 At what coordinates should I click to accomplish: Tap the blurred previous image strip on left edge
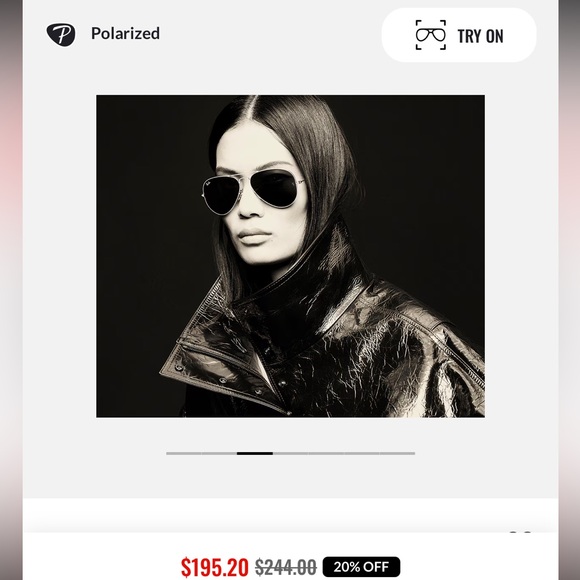[11, 290]
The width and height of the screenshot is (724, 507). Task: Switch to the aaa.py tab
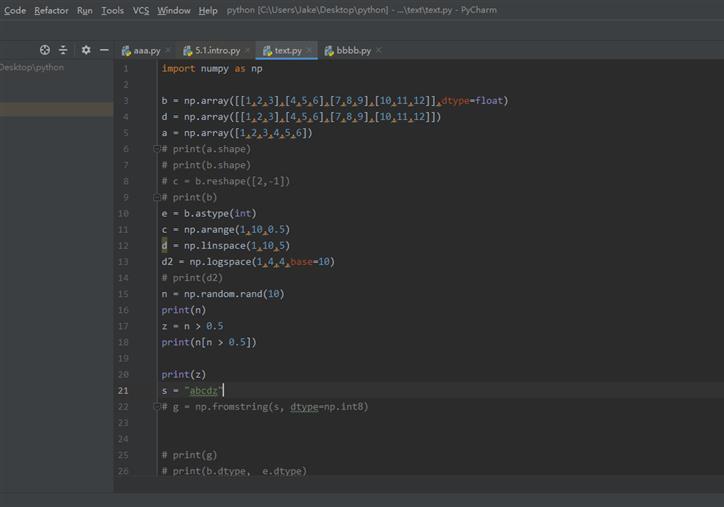(x=146, y=50)
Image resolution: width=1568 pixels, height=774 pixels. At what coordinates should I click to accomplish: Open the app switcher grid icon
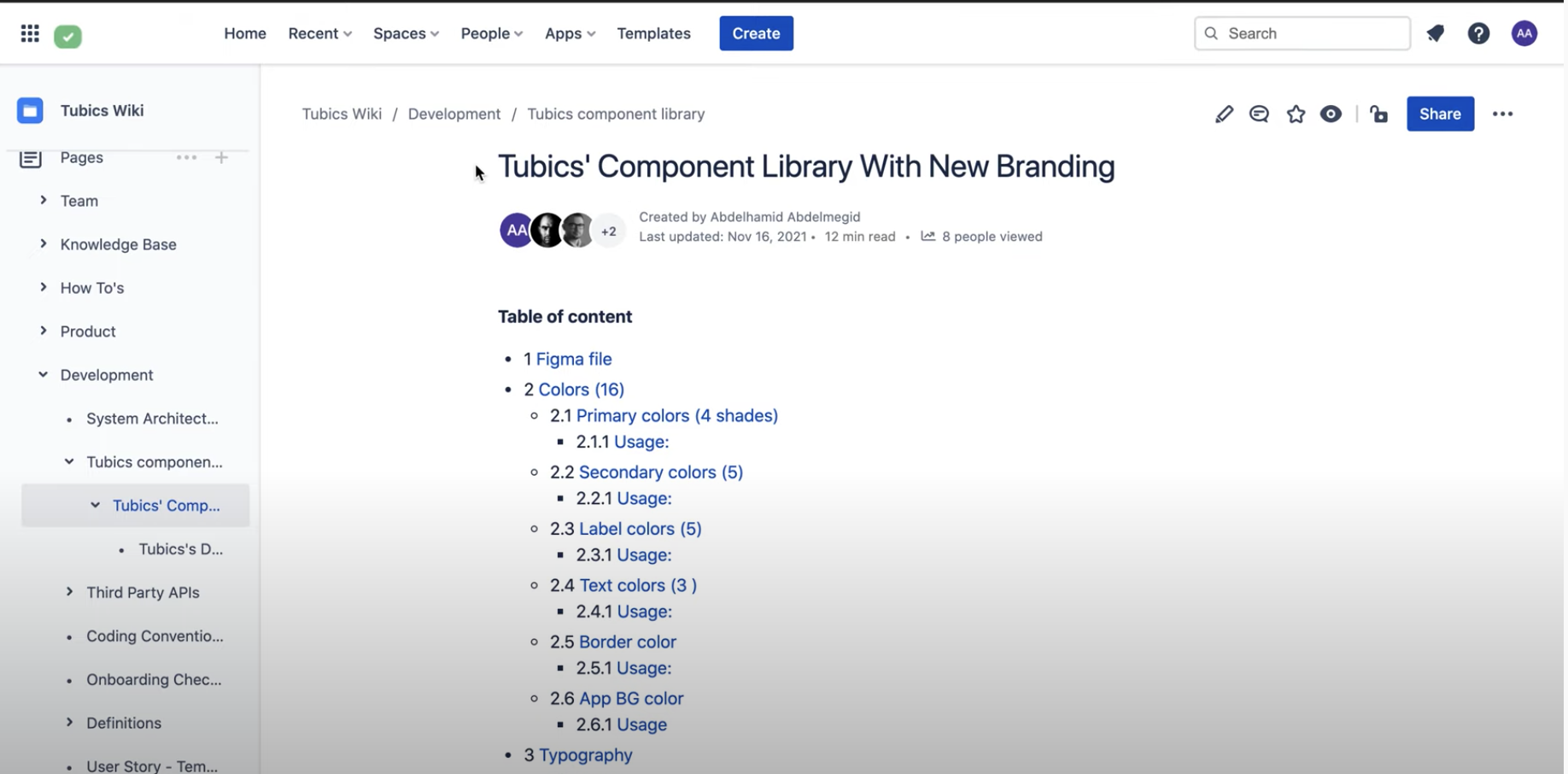click(30, 33)
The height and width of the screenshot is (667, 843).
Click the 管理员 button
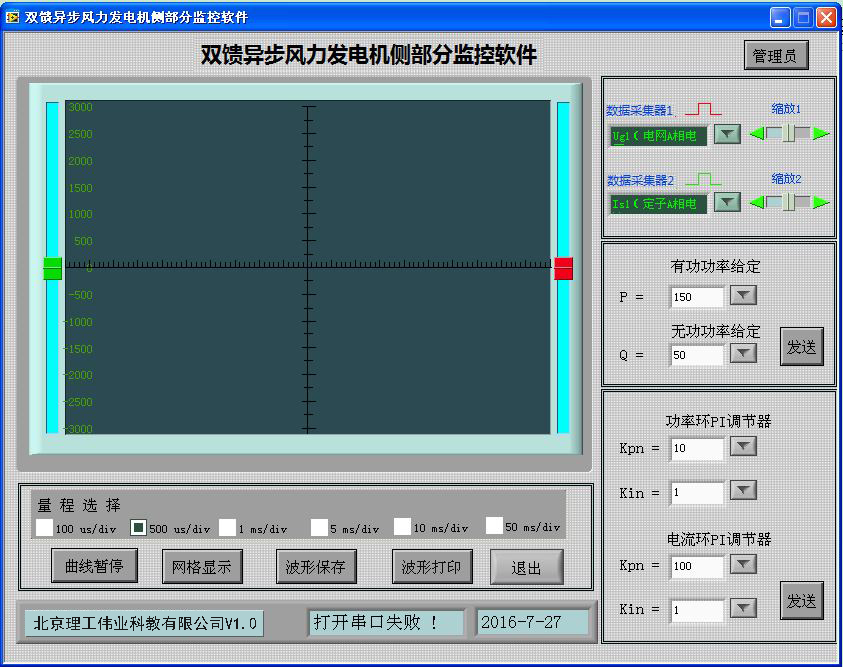(x=776, y=56)
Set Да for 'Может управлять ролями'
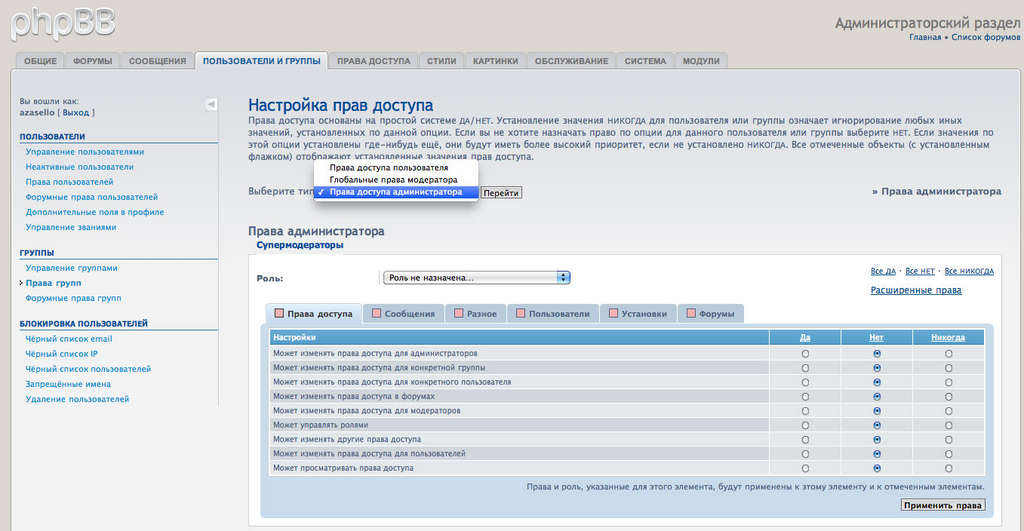Viewport: 1024px width, 531px height. [x=805, y=425]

-=-=-

Directions for this task =>
Repeat the listing above in full, exactly, and omit its pictures.

Solution below =>
 At what coordinates should I click to accomplish: Tap the blurred previous image strip on left edge
[11, 290]
The width and height of the screenshot is (724, 507). Task: Switch to the aaa.py tab
(x=146, y=50)
Image resolution: width=1568 pixels, height=774 pixels. At what coordinates should I click to accomplish: Open the app switcher grid icon
click(30, 33)
The height and width of the screenshot is (667, 843).
Click the 管理员 button
(x=776, y=56)
Set Да for 'Может управлять ролями'
Viewport: 1024px width, 531px height. [x=805, y=425]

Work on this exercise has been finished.